What to do:
In the entries below, work out how many lines include "Focus", and write only that number.

Saved data entries:
========

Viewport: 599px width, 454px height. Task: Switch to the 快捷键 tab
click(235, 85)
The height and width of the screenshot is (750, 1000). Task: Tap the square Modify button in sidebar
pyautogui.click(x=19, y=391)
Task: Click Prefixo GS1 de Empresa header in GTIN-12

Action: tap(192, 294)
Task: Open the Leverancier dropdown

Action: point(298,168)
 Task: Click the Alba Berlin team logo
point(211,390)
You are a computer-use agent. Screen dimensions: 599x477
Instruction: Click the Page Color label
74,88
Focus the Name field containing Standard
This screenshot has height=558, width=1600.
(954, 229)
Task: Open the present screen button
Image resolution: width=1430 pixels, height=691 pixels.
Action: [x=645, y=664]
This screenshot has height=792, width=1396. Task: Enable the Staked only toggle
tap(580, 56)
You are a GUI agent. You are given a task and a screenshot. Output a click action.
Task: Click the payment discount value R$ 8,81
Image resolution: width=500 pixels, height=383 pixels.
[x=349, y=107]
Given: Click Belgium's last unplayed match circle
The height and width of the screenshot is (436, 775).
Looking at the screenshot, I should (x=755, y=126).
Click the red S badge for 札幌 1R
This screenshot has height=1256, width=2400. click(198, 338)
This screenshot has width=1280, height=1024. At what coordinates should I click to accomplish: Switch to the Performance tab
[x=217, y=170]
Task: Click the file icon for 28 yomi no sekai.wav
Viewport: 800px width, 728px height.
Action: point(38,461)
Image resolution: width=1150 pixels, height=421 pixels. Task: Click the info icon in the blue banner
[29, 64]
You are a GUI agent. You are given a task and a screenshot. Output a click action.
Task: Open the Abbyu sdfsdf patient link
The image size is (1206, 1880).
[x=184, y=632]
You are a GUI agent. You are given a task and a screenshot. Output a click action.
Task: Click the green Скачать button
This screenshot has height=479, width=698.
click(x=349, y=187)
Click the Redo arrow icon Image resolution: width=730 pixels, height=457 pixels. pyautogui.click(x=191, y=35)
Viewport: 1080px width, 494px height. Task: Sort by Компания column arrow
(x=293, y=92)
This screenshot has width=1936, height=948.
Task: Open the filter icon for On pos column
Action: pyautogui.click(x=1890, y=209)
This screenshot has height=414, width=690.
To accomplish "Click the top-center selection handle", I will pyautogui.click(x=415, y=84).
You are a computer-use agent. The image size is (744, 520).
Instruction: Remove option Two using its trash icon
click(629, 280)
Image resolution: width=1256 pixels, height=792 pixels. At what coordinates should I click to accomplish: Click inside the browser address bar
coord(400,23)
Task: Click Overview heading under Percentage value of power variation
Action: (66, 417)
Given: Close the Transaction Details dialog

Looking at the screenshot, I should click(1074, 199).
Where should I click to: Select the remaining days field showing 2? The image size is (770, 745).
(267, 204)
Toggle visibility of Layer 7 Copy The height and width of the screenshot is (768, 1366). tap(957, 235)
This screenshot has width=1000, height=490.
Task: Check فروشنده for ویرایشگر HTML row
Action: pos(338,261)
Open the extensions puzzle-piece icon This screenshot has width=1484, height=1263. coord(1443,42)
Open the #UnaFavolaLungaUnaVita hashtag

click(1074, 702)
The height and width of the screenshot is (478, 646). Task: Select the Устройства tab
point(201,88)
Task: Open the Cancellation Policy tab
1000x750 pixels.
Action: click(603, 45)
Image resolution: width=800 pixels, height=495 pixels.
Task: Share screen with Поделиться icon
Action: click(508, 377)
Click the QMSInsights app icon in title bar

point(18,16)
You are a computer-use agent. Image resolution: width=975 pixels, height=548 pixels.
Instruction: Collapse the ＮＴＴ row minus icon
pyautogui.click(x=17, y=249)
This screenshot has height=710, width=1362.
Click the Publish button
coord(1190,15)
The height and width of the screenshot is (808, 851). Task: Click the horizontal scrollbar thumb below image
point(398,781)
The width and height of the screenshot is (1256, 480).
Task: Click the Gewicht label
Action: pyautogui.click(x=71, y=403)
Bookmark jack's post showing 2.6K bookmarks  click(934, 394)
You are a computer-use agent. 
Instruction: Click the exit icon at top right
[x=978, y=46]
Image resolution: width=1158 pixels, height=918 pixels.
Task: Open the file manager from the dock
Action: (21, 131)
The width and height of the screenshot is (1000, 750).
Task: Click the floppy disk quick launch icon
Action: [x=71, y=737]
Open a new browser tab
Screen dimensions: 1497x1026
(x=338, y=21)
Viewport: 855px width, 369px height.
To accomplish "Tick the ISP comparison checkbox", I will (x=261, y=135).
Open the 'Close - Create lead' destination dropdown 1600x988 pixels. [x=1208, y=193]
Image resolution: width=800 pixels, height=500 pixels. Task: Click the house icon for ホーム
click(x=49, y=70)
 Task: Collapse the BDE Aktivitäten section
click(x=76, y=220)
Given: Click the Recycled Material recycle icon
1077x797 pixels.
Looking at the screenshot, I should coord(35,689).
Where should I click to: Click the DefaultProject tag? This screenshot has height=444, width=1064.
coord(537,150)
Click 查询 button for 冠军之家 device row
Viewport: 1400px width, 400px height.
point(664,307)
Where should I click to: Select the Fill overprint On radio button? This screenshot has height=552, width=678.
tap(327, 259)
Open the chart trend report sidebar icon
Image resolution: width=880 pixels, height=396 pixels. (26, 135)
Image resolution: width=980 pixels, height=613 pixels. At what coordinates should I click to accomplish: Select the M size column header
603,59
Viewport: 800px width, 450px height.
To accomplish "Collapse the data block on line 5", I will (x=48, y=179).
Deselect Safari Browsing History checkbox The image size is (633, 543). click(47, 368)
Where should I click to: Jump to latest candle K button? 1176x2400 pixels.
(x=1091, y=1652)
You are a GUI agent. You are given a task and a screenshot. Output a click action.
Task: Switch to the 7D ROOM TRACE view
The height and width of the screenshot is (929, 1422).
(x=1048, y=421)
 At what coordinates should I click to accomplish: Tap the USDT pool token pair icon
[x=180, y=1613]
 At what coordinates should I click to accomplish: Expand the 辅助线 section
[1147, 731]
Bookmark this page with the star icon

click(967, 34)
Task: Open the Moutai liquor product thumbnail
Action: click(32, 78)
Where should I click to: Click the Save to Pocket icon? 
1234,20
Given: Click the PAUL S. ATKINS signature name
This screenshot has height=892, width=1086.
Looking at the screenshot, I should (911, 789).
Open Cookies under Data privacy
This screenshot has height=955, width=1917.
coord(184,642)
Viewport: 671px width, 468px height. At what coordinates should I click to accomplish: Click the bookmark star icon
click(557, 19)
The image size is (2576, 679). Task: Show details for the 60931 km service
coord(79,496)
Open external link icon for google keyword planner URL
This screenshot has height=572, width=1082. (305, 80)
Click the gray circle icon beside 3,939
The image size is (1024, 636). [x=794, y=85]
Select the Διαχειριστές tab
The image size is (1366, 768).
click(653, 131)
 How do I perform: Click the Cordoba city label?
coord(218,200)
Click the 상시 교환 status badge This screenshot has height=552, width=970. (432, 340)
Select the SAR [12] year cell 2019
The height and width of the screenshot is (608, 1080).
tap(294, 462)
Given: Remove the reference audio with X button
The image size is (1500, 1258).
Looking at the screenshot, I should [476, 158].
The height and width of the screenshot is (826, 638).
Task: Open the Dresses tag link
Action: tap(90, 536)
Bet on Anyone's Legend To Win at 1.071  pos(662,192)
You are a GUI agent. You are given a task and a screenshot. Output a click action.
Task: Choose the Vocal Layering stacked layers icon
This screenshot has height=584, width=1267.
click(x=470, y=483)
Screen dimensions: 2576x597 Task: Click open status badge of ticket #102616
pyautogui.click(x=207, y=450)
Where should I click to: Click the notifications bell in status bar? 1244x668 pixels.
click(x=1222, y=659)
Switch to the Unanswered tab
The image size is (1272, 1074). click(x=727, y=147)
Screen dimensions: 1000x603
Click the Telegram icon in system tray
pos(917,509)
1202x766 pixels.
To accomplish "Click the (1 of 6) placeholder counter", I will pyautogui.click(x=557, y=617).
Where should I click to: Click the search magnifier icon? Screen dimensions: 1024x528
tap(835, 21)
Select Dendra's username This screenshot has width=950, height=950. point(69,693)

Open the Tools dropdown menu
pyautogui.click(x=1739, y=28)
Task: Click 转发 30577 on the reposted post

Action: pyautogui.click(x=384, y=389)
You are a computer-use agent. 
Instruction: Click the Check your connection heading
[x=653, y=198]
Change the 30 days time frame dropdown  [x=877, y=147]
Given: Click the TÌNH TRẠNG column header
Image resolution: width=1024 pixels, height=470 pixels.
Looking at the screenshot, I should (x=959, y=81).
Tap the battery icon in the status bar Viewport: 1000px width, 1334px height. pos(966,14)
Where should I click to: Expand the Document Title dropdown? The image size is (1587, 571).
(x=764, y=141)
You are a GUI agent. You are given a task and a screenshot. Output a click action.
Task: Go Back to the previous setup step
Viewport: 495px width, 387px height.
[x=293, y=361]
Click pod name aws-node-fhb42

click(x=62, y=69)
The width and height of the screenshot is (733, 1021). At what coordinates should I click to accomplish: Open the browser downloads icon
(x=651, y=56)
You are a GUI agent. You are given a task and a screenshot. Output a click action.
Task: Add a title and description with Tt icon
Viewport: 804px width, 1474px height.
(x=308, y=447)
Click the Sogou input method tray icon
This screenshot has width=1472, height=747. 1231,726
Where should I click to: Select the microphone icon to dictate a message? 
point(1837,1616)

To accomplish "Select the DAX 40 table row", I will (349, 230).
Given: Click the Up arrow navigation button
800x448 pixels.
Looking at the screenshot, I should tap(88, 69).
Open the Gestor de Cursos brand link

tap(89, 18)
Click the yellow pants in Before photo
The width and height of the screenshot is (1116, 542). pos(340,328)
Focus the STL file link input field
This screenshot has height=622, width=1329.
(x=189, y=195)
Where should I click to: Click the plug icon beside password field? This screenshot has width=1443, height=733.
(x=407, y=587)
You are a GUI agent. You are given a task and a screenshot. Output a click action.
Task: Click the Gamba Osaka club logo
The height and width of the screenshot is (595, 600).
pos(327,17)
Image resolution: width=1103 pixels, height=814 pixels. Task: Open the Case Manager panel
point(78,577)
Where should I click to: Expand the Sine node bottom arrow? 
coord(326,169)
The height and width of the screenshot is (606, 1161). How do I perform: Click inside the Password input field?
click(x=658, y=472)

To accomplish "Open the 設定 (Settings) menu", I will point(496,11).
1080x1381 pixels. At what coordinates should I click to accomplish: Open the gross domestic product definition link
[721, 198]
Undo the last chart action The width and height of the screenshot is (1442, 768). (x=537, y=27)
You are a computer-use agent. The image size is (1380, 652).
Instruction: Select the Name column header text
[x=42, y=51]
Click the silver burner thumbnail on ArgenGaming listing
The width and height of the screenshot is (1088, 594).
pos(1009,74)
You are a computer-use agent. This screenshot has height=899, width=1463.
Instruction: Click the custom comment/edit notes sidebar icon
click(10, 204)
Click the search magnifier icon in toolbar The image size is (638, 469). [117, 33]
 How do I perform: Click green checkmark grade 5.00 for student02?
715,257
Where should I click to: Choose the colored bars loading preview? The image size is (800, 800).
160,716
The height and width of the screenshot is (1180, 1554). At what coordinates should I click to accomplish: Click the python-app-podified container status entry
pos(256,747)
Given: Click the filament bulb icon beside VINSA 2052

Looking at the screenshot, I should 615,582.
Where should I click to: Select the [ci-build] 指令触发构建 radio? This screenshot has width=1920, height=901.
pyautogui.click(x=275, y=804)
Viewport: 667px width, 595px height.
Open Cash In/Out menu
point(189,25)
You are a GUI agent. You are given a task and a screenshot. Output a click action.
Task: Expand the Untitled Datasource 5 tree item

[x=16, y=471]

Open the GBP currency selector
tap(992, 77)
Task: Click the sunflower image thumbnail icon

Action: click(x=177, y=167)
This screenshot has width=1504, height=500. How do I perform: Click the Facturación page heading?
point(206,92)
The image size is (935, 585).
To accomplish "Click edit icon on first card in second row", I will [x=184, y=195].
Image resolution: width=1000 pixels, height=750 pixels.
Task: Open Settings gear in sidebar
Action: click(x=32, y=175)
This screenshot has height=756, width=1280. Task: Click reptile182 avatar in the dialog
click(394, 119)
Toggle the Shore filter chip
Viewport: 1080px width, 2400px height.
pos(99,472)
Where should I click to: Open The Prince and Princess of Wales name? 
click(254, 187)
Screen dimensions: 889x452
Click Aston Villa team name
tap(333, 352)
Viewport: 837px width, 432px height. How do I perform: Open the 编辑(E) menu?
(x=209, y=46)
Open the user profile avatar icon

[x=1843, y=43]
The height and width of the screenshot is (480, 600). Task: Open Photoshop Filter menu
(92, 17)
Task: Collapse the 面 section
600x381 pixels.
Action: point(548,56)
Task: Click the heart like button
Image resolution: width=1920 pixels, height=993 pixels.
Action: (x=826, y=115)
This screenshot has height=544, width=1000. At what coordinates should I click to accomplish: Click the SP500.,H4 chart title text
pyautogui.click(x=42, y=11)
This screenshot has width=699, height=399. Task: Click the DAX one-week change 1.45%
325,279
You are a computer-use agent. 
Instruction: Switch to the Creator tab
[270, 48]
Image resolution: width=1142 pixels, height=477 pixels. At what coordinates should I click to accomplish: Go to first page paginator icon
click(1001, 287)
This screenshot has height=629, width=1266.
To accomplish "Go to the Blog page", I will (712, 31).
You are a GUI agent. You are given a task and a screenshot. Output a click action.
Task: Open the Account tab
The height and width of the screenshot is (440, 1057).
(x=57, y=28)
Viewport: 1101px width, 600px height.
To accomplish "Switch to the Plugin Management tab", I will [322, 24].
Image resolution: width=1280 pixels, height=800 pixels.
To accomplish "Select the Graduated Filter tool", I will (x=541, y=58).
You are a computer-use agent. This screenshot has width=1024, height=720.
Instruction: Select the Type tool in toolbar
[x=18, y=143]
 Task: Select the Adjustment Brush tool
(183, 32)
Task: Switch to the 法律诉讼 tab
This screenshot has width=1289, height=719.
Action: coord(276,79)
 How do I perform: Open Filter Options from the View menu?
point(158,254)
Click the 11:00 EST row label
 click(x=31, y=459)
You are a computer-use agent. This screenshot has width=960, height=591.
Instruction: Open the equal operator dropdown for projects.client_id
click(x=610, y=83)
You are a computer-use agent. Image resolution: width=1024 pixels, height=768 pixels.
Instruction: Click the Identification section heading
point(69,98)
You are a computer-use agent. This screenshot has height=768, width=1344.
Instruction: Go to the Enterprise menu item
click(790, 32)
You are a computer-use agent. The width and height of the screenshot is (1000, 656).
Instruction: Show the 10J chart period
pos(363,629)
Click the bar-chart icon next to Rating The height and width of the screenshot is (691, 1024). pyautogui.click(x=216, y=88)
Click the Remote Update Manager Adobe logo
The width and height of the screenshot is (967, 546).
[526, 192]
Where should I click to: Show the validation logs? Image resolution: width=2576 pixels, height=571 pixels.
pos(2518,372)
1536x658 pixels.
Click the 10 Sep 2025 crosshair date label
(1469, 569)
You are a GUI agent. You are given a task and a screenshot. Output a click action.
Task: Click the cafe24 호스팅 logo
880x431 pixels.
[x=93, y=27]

========

Response below:
2